Essential Tracking Fields
These seven fields form the core of any useful basetao spreadsheet. Without them, your tracker provides minimal value.
Item Name: A short descriptive label you can read at a glance. "Nike Dunk Panda 42" is better than a full product title copied from the seller page.
Original Link: The exact URL where you found the item. When disputes arise, this link is your reference point. Paste it even if the link might expire. It is better to have a dead link than no link at all.
Order Date: The date you submitted payment to the agent. Not the date you browsed. Not the date the agent confirmed. The payment date establishes your timeline for everything that follows.
Total Price: The full amount you paid including item cost, agent fees, and domestic shipping if applicable. Do not separate these into sub-columns unless you are analyzing fee structures.

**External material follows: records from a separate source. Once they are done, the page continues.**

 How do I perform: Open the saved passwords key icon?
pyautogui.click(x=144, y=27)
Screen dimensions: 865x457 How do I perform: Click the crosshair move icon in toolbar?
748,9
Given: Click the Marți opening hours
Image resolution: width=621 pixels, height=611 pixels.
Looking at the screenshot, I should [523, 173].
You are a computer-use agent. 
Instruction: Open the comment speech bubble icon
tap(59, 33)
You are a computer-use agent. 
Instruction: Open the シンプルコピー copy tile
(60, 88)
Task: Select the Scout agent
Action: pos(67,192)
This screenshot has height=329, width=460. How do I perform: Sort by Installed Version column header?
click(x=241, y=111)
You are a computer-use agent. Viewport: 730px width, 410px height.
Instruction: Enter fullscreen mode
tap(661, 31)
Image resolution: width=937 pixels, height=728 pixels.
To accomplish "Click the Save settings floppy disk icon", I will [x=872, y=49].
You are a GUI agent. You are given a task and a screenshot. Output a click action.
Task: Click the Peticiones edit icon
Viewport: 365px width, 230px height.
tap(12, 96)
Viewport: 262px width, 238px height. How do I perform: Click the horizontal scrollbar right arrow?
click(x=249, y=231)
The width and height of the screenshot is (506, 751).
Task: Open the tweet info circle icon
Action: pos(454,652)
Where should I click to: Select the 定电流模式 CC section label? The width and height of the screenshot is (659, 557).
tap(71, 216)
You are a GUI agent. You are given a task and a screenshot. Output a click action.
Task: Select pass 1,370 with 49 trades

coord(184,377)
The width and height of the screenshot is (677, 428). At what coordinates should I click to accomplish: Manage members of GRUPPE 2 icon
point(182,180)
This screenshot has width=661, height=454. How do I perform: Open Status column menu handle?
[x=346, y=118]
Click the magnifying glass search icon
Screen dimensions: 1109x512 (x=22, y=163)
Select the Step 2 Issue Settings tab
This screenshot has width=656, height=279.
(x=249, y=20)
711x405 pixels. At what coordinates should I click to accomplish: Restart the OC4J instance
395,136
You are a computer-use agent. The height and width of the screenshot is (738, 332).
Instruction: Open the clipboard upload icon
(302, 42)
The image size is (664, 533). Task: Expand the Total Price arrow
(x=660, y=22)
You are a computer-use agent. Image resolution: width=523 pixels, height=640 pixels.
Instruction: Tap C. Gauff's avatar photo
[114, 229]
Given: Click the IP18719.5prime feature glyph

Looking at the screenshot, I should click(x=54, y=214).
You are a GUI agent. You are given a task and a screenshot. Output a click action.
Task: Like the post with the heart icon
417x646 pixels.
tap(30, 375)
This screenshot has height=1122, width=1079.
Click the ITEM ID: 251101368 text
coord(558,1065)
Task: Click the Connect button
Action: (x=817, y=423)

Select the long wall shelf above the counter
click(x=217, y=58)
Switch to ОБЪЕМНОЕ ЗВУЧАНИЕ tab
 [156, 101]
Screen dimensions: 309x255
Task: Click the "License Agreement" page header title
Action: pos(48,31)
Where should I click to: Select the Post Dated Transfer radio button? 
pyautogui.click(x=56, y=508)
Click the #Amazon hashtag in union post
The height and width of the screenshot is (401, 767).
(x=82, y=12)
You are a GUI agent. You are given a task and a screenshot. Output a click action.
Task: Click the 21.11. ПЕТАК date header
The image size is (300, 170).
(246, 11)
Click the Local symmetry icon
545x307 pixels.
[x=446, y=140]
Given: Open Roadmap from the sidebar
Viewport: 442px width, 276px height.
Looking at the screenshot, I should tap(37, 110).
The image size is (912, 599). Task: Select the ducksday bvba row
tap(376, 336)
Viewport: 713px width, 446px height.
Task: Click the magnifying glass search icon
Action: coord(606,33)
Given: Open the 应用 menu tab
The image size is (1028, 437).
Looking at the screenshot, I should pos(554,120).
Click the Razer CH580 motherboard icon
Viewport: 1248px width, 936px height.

Agent Order Number: The unique identifier your agent provides. This is your primary search key when communicating with customer service.
Status: A single-word label describing where the order sits in the pipeline. Keep the vocabulary small and consistent.
Notes: A free-text field for anything that does not fit elsewhere. Use this liberally. It becomes your memory when details fade.
Optional But Valuable Fields
These fields add value for specific user types without burdening everyone.
Shipping Method: Important for buyers comparing delivery speed and cost. Less critical for shoppers who always use the same carrier.
Tracking Number: Essential once an order ships. Before shipping, leave it blank rather than creating separate pre-shipping and post-shipping tracking columns.
Seller Name: Useful if you buy from many different sellers and want to identify patterns. Unnecessary if you use the same trusted sellers repeatedly.
Size and Color: Important for apparel and footwear buyers who order multiple variants. Less relevant for accessories and electronics.
Fields to Avoid
Some data seems useful but actually degrades your spreadsheet. Avoid these unless you have a specific reason.
Seller Rating: Ratings change over time and require external research. Tracking them in your order spreadsheet creates stale data that misleads rather than informs.
Estimated Resale Value: Unless you are actively reselling, this column remains empty and creates pressure to justify purchases you should enjoy without analysis.
Packaging Condition: Relevant for box collectors shipping sneakers. For everyone else, this adds a column you will rarely fill accurately.
Multiple Currency Columns: Convert all prices to your primary currency at the time of purchase. Tracking both original and converted prices creates confusion and formula errors.
Prioritization Strategy
Start with the seven essential fields. Use your spreadsheet for ten to fifteen orders. Then review which optional fields would have been useful during those orders. Add one optional field at a time. Wait another ten orders before adding another. This incremental approach prevents the common mistake of building a bloated spreadsheet that you abandon.
The best basetao spreadsheet is not the one with the most columns. It is the one you consistently update because every column earns its place through genuine usefulness.
Frequently Asked Questions
What is the most important field to track?
The agent order number is the most critical single field. It is your unique identifier for every customer service interaction and tracking query.
Should I track prices in multiple currencies?
No. Convert to your primary currency at the time of purchase. Multiple currency columns create confusion and make automatic totaling impossible.
How do I decide if a new column is worth adding?
Only add a column after you have needed that specific data at least three times in the past month. If the need is occasional, use the Notes field instead.